◆ **EXERCISE GOAL**:
Write out all of the entries, matching the original exactly.

◆ **RECORDS**:
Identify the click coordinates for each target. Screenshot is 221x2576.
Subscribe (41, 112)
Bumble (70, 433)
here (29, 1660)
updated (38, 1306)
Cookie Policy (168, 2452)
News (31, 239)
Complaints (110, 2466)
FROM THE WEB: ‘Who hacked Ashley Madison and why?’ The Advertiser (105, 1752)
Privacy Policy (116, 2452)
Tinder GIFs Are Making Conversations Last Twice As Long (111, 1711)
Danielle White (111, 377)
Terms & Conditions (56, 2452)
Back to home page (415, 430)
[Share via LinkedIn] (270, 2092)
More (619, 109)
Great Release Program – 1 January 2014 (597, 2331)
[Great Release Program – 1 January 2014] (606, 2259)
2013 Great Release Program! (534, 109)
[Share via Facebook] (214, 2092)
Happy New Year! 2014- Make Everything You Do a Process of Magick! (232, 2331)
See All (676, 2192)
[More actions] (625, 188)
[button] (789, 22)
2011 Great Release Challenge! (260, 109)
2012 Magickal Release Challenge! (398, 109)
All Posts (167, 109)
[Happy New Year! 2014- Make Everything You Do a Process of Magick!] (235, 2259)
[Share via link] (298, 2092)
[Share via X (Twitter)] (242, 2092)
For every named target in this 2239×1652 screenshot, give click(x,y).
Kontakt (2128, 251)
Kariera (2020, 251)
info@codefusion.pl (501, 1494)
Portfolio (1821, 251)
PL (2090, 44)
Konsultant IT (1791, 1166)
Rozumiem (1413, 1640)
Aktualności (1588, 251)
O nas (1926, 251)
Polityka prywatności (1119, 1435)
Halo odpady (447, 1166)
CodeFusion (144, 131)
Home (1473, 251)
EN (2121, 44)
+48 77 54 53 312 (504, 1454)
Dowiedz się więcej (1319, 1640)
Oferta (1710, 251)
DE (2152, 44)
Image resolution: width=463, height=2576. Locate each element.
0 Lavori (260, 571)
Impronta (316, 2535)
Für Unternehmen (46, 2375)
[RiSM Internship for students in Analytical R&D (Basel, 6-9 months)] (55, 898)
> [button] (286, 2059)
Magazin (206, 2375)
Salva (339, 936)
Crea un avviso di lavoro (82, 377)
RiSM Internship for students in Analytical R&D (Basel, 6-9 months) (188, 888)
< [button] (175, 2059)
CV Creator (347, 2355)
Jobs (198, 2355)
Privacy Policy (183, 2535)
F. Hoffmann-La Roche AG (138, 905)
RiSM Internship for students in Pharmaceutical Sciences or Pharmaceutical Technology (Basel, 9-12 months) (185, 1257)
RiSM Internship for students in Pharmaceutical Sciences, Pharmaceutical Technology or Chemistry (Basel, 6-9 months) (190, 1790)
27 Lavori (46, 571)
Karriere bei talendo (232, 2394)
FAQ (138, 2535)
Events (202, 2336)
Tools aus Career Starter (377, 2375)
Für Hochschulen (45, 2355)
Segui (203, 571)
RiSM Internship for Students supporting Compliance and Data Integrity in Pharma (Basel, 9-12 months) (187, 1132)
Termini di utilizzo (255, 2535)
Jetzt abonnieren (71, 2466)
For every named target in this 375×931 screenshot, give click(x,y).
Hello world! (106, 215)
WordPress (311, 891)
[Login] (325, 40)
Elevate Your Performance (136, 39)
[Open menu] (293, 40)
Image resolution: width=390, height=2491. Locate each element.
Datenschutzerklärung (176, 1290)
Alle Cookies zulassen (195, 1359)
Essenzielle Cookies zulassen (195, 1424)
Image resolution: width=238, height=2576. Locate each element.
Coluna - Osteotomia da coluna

◆ **SOLUTION TO THE EXERCISE**:
Identify the click coordinates for each target. Screenshot is 221x2576.
Subscribe (41, 112)
Bumble (70, 433)
here (29, 1660)
updated (38, 1306)
Cookie Policy (168, 2452)
News (31, 239)
Complaints (110, 2466)
FROM THE WEB: ‘Who hacked Ashley Madison and why?’ The Advertiser (105, 1752)
Privacy Policy (116, 2452)
Tinder GIFs Are Making Conversations Last Twice As Long (111, 1711)
Danielle White (111, 377)
Terms & Conditions (56, 2452)
Back to home page (415, 430)
[Share via LinkedIn] (270, 2092)
More (619, 109)
Great Release Program – 1 January 2014 (597, 2331)
[Great Release Program – 1 January 2014] (606, 2259)
2013 Great Release Program! (534, 109)
[Share via Facebook] (214, 2092)
Happy New Year! 2014- Make Everything You Do a Process of Magick! (232, 2331)
See All (676, 2192)
[More actions] (625, 188)
[button] (789, 22)
2011 Great Release Challenge! (260, 109)
2012 Magickal Release Challenge! (398, 109)
All Posts (167, 109)
[Happy New Year! 2014- Make Everything You Do a Process of Magick!] (235, 2259)
[Share via link] (298, 2092)
[Share via X (Twitter)] (242, 2092)
For every named target in this 2239×1652 screenshot, give click(x,y).
Kontakt (2128, 251)
Kariera (2020, 251)
info@codefusion.pl (501, 1494)
Portfolio (1821, 251)
PL (2090, 44)
Konsultant IT (1791, 1166)
Rozumiem (1413, 1640)
Aktualności (1588, 251)
O nas (1926, 251)
Polityka prywatności (1119, 1435)
Halo odpady (447, 1166)
CodeFusion (144, 131)
Home (1473, 251)
EN (2121, 44)
+48 77 54 53 312 (504, 1454)
Dowiedz się więcej (1319, 1640)
Oferta (1710, 251)
DE (2152, 44)
Image resolution: width=463, height=2576. Locate each element.
0 Lavori (260, 571)
Impronta (316, 2535)
Für Unternehmen (46, 2375)
[RiSM Internship for students in Analytical R&D (Basel, 6-9 months)] (55, 898)
> [button] (286, 2059)
Magazin (206, 2375)
Salva (339, 936)
Crea un avviso di lavoro (82, 377)
RiSM Internship for students in Analytical R&D (Basel, 6-9 months) (188, 888)
< [button] (175, 2059)
CV Creator (347, 2355)
Jobs (198, 2355)
Privacy Policy (183, 2535)
F. Hoffmann-La Roche AG (138, 905)
RiSM Internship for students in Pharmaceutical Sciences or Pharmaceutical Technology (Basel, 9-12 months) (185, 1257)
RiSM Internship for students in Pharmaceutical Sciences, Pharmaceutical Technology or Chemistry (Basel, 6-9 months) (190, 1790)
27 Lavori (46, 571)
Karriere bei talendo (232, 2394)
FAQ (138, 2535)
Events (202, 2336)
Tools aus Career Starter (377, 2375)
Für Hochschulen (45, 2355)
Segui (203, 571)
RiSM Internship for Students supporting Compliance and Data Integrity in Pharma (Basel, 9-12 months) (187, 1132)
Termini di utilizzo (255, 2535)
Jetzt abonnieren (71, 2466)
For every named target in this 375×931 screenshot, give click(x,y).
Hello world! (106, 215)
WordPress (311, 891)
[Login] (325, 40)
Elevate Your Performance (136, 39)
[Open menu] (293, 40)
Image resolution: width=390, height=2491. Locate each element.
Datenschutzerklärung (176, 1290)
Alle Cookies zulassen (195, 1359)
Essenzielle Cookies zulassen (195, 1424)
Image resolution: width=238, height=2576. Locate each element.
Coluna - Osteotomia da coluna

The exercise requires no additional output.